• Problem statement: Repeat all of the data below line for line, without changing anything.

• Listed records:
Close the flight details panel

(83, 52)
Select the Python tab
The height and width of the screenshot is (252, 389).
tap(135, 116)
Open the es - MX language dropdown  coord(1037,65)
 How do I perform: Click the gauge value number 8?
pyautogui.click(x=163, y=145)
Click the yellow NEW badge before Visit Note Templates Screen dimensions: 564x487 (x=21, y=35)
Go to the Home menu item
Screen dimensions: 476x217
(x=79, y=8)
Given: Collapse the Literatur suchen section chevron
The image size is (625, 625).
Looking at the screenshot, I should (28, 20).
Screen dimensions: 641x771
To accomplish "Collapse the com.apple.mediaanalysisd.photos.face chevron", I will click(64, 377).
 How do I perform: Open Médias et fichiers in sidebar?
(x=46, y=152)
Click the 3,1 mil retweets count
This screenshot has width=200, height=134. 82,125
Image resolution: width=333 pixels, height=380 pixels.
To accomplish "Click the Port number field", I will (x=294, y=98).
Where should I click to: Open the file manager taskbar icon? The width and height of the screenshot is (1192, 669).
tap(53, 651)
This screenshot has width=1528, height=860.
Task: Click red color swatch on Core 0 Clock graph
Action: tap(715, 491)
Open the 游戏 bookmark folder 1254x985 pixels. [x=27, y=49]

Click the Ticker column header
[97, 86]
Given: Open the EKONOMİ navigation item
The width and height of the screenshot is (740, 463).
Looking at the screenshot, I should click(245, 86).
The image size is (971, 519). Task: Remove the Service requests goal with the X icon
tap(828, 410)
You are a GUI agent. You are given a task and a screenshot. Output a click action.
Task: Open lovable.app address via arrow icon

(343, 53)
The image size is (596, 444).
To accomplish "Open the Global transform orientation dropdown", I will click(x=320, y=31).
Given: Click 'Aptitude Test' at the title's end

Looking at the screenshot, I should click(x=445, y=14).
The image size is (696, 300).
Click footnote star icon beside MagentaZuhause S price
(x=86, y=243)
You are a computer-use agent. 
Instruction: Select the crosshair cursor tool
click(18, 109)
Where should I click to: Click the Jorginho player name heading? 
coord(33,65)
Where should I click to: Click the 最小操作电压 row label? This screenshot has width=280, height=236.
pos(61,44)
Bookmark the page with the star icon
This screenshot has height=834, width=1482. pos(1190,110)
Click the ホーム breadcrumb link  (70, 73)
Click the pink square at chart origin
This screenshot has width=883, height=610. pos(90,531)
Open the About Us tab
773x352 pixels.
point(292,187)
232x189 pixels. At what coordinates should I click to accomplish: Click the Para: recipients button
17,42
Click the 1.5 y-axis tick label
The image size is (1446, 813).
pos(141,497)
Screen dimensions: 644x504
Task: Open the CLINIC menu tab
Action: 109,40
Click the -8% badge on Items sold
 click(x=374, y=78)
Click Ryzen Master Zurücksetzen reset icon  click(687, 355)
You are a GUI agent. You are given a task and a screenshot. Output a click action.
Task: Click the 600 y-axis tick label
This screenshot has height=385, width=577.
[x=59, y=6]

• Task output:
Close the flight details panel

(83, 52)
Select the Python tab
The height and width of the screenshot is (252, 389).
tap(135, 116)
Open the es - MX language dropdown  coord(1037,65)
 How do I perform: Click the gauge value number 8?
pyautogui.click(x=163, y=145)
Click the yellow NEW badge before Visit Note Templates Screen dimensions: 564x487 (x=21, y=35)
Go to the Home menu item
Screen dimensions: 476x217
(x=79, y=8)
Given: Collapse the Literatur suchen section chevron
The image size is (625, 625).
Looking at the screenshot, I should (28, 20).
Screen dimensions: 641x771
To accomplish "Collapse the com.apple.mediaanalysisd.photos.face chevron", I will click(64, 377).
 How do I perform: Open Médias et fichiers in sidebar?
(x=46, y=152)
Click the 3,1 mil retweets count
This screenshot has width=200, height=134. 82,125
Image resolution: width=333 pixels, height=380 pixels.
To accomplish "Click the Port number field", I will (x=294, y=98).
Where should I click to: Open the file manager taskbar icon? The width and height of the screenshot is (1192, 669).
tap(53, 651)
This screenshot has width=1528, height=860.
Task: Click red color swatch on Core 0 Clock graph
Action: tap(715, 491)
Open the 游戏 bookmark folder 1254x985 pixels. [x=27, y=49]

Click the Ticker column header
[97, 86]
Given: Open the EKONOMİ navigation item
The width and height of the screenshot is (740, 463).
Looking at the screenshot, I should click(245, 86).
The image size is (971, 519). Task: Remove the Service requests goal with the X icon
tap(828, 410)
You are a GUI agent. You are given a task and a screenshot. Output a click action.
Task: Open lovable.app address via arrow icon

(343, 53)
The image size is (596, 444).
To accomplish "Open the Global transform orientation dropdown", I will click(x=320, y=31).
Given: Click 'Aptitude Test' at the title's end

Looking at the screenshot, I should click(x=445, y=14).
The image size is (696, 300).
Click footnote star icon beside MagentaZuhause S price
(x=86, y=243)
You are a computer-use agent. 
Instruction: Select the crosshair cursor tool
click(18, 109)
Where should I click to: Click the Jorginho player name heading? 
coord(33,65)
Where should I click to: Click the 最小操作电压 row label? This screenshot has width=280, height=236.
pos(61,44)
Bookmark the page with the star icon
This screenshot has height=834, width=1482. pos(1190,110)
Click the ホーム breadcrumb link  (70, 73)
Click the pink square at chart origin
This screenshot has width=883, height=610. pos(90,531)
Open the About Us tab
773x352 pixels.
point(292,187)
232x189 pixels. At what coordinates should I click to accomplish: Click the Para: recipients button
17,42
Click the 1.5 y-axis tick label
The image size is (1446, 813).
pos(141,497)
Screen dimensions: 644x504
Task: Open the CLINIC menu tab
Action: 109,40
Click the -8% badge on Items sold
 click(x=374, y=78)
Click Ryzen Master Zurücksetzen reset icon  click(687, 355)
You are a GUI agent. You are given a task and a screenshot. Output a click action.
Task: Click the 600 y-axis tick label
This screenshot has height=385, width=577.
[x=59, y=6]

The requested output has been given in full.